Come si legge sul sito MedicalXpress.com, alcuni scienziati americani hanno osservato un gruppo di persone che avevano l'uso di un braccio alterato per via del colpo apoplettico ed hanno scoperto che le simulazioni al computer e le tecniche all'avanguardia utilizzate dall'industria cinematografica per produrre azioni generate dal computer, potevano ripristinare la funzione persa.

Mentre molti degli attuali metodi di fisioterapia si concentrano sul recupero del movimento della mano e del braccio separatamente, i videogiochi e gli ausili di training robotico utilizzati in questo studio hanno cercato di migliorare contemporaneamente la funzione di entrambi.

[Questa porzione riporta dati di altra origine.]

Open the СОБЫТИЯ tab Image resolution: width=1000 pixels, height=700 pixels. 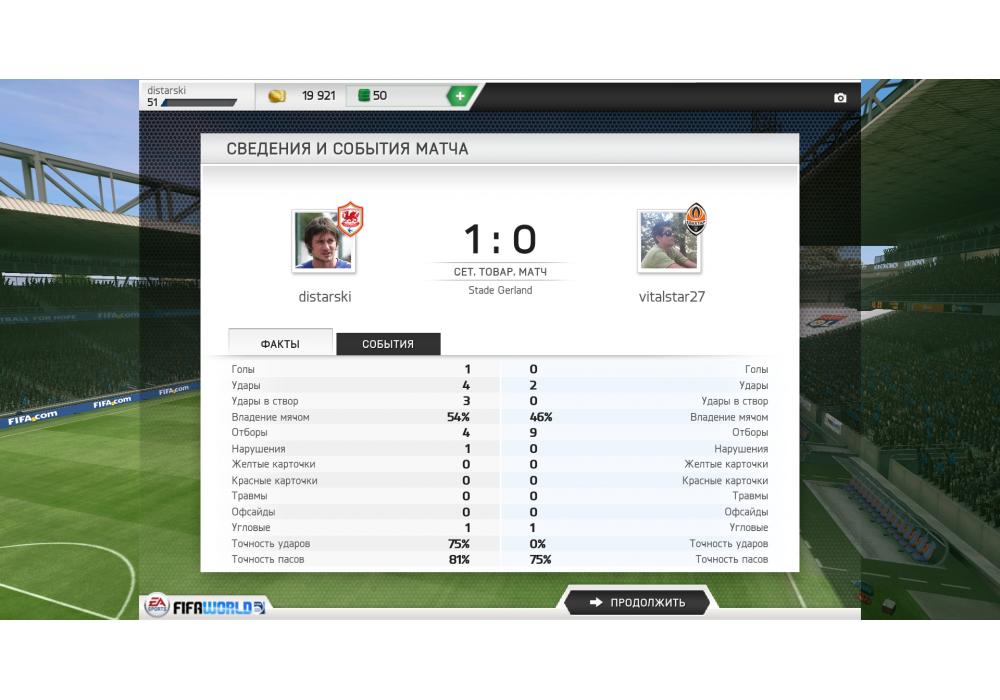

I giochi Plasma Pong e Hammer Task sono stati utilizzati per migliorare il coordinamento, la precisione e la velocità della mano e del braccio, mentre le simulazioni con Virtual Piano e Hummingbird Hunt hanno aiutato a ripristinare la precisione della presa e del movimento delle singole dita.

Dopo un allenamento di 2-3 ore al giorno per otto giorni, tutti i pazienti hanno mostrato un migliore controllo della mano e del braccio nei movimenti estensivi. Tutti hanno avuto una migliore stabilità dell'arto danneggiato ed una maggiore rapidità ed efficienza dei movimenti.

L’analisi cinematica ha mostrato che hanno ottenuto anche un migliore controllo sulle dita e sono risultati più veloci in tutti i test. Dall’altro lato, il braccio illeso loro e le braccia dei videogiocatori - che avevano una funzione normale della mano e del braccio - non hanno mostrato nessun significativo miglioramento.

"I pazienti che hanno giocato a questi giochi - ha spiegato il dottor Merians Alma - hanno mostrato, nel corso degli otto giorni, un miglioramento medio nei loro punteggi clinici standard del 20-22% . Questi risultati dimostrano che i videogiochi possono essere un importante strumento per il recupero degli arti paralizzati dopo un ictus".